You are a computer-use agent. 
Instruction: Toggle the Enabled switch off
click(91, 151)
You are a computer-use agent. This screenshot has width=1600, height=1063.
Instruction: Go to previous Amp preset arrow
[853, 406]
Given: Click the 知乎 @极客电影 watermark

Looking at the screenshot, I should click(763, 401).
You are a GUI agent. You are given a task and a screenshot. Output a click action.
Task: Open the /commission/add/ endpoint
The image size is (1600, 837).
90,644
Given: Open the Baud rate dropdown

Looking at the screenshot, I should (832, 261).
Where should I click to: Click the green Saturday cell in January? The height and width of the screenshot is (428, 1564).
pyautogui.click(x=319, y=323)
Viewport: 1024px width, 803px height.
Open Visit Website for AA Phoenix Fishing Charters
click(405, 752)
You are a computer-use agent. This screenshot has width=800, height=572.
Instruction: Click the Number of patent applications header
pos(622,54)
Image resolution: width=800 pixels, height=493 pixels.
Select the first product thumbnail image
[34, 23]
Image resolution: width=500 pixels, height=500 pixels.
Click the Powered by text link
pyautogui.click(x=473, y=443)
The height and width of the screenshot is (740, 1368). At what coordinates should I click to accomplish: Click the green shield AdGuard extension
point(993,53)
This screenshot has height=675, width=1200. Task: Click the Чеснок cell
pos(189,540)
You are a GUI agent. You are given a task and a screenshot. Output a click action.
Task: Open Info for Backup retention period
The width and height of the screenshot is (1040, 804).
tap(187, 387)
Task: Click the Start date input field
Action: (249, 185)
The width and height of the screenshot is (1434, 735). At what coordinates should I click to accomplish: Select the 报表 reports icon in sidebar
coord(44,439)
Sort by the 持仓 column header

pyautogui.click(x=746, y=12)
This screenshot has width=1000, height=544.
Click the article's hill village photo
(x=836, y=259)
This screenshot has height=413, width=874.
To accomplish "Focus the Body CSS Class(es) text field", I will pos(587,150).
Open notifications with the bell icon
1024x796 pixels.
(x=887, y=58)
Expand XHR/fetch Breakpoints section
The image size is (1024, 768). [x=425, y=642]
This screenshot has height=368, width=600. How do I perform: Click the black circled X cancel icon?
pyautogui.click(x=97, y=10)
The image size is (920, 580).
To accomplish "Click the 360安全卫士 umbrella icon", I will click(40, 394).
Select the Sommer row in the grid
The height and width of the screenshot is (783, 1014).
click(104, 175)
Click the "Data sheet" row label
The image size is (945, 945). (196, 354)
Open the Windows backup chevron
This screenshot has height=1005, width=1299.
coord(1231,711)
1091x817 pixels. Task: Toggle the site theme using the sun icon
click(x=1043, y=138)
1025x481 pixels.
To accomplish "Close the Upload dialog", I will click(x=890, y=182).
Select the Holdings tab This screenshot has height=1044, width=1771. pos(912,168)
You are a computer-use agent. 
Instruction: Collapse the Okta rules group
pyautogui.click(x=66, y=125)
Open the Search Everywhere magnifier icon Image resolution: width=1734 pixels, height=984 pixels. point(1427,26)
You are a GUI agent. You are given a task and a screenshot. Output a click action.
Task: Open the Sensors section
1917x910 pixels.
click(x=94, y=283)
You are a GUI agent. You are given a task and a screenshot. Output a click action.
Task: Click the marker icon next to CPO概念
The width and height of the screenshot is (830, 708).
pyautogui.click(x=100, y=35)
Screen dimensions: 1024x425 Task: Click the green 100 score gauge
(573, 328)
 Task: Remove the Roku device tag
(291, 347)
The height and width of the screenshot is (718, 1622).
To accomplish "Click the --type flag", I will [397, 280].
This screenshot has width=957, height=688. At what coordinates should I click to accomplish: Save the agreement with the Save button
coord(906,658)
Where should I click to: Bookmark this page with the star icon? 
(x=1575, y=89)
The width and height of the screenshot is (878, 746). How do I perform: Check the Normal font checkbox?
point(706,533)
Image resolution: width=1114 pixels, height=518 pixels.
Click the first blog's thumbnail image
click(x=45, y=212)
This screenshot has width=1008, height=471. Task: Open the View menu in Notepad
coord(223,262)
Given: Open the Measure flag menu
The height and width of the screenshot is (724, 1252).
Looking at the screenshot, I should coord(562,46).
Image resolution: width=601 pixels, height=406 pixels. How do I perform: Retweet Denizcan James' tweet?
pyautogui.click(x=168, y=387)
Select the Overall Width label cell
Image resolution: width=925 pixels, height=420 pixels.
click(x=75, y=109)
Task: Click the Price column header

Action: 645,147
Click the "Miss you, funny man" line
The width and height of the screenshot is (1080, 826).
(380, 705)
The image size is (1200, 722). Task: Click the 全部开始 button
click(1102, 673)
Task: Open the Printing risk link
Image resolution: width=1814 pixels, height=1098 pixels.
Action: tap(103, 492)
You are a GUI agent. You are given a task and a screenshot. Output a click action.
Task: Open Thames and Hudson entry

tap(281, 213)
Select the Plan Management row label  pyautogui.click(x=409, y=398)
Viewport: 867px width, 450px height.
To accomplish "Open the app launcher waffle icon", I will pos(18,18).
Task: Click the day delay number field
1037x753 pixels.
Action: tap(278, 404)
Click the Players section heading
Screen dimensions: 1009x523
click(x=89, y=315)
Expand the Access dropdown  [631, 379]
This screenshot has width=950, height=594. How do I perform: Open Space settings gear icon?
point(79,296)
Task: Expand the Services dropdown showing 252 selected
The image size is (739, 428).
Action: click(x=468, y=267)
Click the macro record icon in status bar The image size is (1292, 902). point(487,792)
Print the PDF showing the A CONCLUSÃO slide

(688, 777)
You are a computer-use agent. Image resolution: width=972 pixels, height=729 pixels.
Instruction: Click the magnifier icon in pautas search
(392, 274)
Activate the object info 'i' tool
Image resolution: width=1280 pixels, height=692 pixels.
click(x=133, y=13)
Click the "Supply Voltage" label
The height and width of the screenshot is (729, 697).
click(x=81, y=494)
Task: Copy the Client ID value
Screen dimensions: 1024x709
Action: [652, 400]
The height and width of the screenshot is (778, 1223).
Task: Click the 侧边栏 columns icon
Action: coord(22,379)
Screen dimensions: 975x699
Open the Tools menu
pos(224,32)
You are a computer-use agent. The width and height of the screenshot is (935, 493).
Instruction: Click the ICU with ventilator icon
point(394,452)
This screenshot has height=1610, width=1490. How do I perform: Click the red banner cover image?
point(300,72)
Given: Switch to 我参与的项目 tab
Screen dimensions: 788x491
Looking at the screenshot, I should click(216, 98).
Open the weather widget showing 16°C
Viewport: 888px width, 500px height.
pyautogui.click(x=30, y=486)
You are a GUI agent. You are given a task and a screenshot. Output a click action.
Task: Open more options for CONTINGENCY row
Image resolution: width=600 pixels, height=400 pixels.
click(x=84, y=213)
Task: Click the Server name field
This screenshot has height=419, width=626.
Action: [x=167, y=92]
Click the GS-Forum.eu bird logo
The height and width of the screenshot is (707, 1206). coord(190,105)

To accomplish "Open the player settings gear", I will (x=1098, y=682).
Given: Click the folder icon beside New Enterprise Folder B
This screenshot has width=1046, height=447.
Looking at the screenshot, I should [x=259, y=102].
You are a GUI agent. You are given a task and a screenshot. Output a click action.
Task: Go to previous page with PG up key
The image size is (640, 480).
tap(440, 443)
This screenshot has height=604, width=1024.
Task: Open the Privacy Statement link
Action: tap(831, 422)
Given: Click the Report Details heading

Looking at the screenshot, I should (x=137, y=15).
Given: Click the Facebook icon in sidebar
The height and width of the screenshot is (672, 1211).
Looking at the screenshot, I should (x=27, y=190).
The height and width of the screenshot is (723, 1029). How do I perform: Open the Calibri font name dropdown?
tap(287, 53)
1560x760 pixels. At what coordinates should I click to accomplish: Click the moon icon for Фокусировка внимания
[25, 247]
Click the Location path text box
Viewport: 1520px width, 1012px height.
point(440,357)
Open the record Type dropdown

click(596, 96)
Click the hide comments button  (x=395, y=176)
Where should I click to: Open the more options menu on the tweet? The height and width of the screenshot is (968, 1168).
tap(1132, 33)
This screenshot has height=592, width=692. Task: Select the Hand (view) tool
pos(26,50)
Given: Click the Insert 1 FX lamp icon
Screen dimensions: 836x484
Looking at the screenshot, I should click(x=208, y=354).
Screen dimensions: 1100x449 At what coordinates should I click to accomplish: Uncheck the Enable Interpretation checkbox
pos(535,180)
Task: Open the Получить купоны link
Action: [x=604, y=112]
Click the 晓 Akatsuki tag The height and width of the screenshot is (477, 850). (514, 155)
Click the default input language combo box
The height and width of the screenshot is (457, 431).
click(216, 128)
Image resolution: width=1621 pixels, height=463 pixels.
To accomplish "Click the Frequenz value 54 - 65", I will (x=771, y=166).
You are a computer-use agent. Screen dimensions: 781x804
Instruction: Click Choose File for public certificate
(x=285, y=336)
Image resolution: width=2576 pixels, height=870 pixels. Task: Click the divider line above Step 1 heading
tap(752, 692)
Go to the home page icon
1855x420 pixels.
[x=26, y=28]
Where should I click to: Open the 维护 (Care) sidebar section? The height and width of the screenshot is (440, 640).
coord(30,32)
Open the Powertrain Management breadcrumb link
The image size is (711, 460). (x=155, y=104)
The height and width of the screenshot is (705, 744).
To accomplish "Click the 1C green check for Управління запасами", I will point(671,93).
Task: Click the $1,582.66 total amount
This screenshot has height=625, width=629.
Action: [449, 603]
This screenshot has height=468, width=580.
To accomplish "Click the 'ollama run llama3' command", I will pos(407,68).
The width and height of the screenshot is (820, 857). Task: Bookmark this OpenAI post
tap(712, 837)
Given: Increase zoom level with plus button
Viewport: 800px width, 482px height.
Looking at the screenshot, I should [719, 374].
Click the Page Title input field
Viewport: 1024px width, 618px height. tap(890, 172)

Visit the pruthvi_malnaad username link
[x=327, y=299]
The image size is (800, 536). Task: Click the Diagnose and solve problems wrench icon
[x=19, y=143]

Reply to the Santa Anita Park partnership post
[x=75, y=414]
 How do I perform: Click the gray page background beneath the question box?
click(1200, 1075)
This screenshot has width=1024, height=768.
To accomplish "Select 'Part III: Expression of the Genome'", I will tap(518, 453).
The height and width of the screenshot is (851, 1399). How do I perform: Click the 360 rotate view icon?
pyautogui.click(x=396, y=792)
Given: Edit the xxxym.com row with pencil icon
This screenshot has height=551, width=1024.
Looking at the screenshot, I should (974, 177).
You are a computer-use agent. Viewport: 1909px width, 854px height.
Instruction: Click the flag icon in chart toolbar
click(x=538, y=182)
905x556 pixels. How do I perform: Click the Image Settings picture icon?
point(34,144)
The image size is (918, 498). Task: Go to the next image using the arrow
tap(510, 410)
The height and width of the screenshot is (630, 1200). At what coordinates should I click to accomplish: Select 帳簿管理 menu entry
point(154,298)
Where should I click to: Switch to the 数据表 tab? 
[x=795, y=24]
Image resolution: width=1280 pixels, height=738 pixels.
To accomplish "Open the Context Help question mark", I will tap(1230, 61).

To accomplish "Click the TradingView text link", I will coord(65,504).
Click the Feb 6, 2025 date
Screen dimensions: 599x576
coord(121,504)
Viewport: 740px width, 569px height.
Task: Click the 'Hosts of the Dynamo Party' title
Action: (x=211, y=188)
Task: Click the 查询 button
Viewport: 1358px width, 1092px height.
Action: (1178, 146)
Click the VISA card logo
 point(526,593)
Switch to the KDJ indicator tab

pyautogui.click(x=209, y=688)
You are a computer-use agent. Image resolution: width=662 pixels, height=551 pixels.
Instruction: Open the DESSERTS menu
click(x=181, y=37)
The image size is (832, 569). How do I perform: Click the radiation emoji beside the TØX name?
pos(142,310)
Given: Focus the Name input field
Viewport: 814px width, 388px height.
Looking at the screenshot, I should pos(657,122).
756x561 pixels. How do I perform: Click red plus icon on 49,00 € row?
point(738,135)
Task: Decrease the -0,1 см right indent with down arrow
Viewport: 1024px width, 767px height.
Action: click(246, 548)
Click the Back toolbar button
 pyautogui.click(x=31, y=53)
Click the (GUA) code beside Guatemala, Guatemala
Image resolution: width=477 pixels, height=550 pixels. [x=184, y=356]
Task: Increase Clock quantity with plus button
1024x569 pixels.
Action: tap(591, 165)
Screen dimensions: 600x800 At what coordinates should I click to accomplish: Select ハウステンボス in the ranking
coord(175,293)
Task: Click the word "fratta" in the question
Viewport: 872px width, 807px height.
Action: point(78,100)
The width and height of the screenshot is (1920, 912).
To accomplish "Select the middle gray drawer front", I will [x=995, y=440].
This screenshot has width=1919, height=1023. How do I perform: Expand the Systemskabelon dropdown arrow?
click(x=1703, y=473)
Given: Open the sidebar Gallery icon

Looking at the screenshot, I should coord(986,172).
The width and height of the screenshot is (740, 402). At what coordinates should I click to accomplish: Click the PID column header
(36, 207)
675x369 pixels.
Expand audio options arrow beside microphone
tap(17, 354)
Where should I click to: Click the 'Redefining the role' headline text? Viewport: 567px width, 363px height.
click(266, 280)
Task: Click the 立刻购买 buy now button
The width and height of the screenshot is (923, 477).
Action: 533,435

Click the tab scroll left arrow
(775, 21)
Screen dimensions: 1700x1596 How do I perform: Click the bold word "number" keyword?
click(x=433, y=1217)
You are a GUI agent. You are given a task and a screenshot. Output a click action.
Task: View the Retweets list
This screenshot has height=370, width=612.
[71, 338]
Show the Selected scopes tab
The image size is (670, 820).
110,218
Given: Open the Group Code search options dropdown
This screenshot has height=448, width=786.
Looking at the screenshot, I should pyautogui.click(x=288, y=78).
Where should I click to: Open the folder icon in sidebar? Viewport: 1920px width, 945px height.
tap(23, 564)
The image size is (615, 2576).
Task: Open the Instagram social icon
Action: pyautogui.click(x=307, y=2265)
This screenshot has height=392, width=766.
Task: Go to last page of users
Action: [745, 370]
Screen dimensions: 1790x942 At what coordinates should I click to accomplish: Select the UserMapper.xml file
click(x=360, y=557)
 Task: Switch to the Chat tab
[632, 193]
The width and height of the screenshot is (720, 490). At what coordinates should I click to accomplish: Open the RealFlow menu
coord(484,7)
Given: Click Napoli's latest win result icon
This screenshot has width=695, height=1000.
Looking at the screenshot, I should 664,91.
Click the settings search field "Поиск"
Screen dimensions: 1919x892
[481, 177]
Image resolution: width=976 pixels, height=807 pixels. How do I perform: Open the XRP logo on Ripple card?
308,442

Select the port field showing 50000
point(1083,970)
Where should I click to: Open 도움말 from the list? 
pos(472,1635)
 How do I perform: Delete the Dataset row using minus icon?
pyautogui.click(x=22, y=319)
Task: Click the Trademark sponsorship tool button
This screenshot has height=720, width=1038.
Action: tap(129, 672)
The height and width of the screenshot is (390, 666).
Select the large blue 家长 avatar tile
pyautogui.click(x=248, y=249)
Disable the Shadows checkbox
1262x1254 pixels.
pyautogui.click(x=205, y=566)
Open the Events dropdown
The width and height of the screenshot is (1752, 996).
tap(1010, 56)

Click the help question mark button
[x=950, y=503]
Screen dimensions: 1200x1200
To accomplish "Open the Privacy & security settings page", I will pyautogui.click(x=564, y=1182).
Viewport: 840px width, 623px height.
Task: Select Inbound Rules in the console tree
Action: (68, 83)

Task directions
Copy back the listing above exactly, but only from the line with "Print the PDF showing the A CONCLUSÃO slide" through the line with "Task: Click the Server name field", both ends included.

Answer space
Print the PDF showing the A CONCLUSÃO slide

(688, 777)
You are a computer-use agent. Image resolution: width=972 pixels, height=729 pixels.
Instruction: Click the magnifier icon in pautas search
(392, 274)
Activate the object info 'i' tool
Image resolution: width=1280 pixels, height=692 pixels.
click(x=133, y=13)
Click the "Supply Voltage" label
The height and width of the screenshot is (729, 697).
click(x=81, y=494)
Task: Copy the Client ID value
Screen dimensions: 1024x709
Action: [652, 400]
The height and width of the screenshot is (778, 1223).
Task: Click the 侧边栏 columns icon
Action: coord(22,379)
Screen dimensions: 975x699
Open the Tools menu
pos(224,32)
You are a computer-use agent. The width and height of the screenshot is (935, 493).
Instruction: Click the ICU with ventilator icon
point(394,452)
This screenshot has height=1610, width=1490. How do I perform: Click the red banner cover image?
point(300,72)
Given: Switch to 我参与的项目 tab
Screen dimensions: 788x491
Looking at the screenshot, I should click(216, 98).
Open the weather widget showing 16°C
Viewport: 888px width, 500px height.
pyautogui.click(x=30, y=486)
You are a GUI agent. You are given a task and a screenshot. Output a click action.
Task: Open more options for CONTINGENCY row
Image resolution: width=600 pixels, height=400 pixels.
click(x=84, y=213)
Task: Click the Server name field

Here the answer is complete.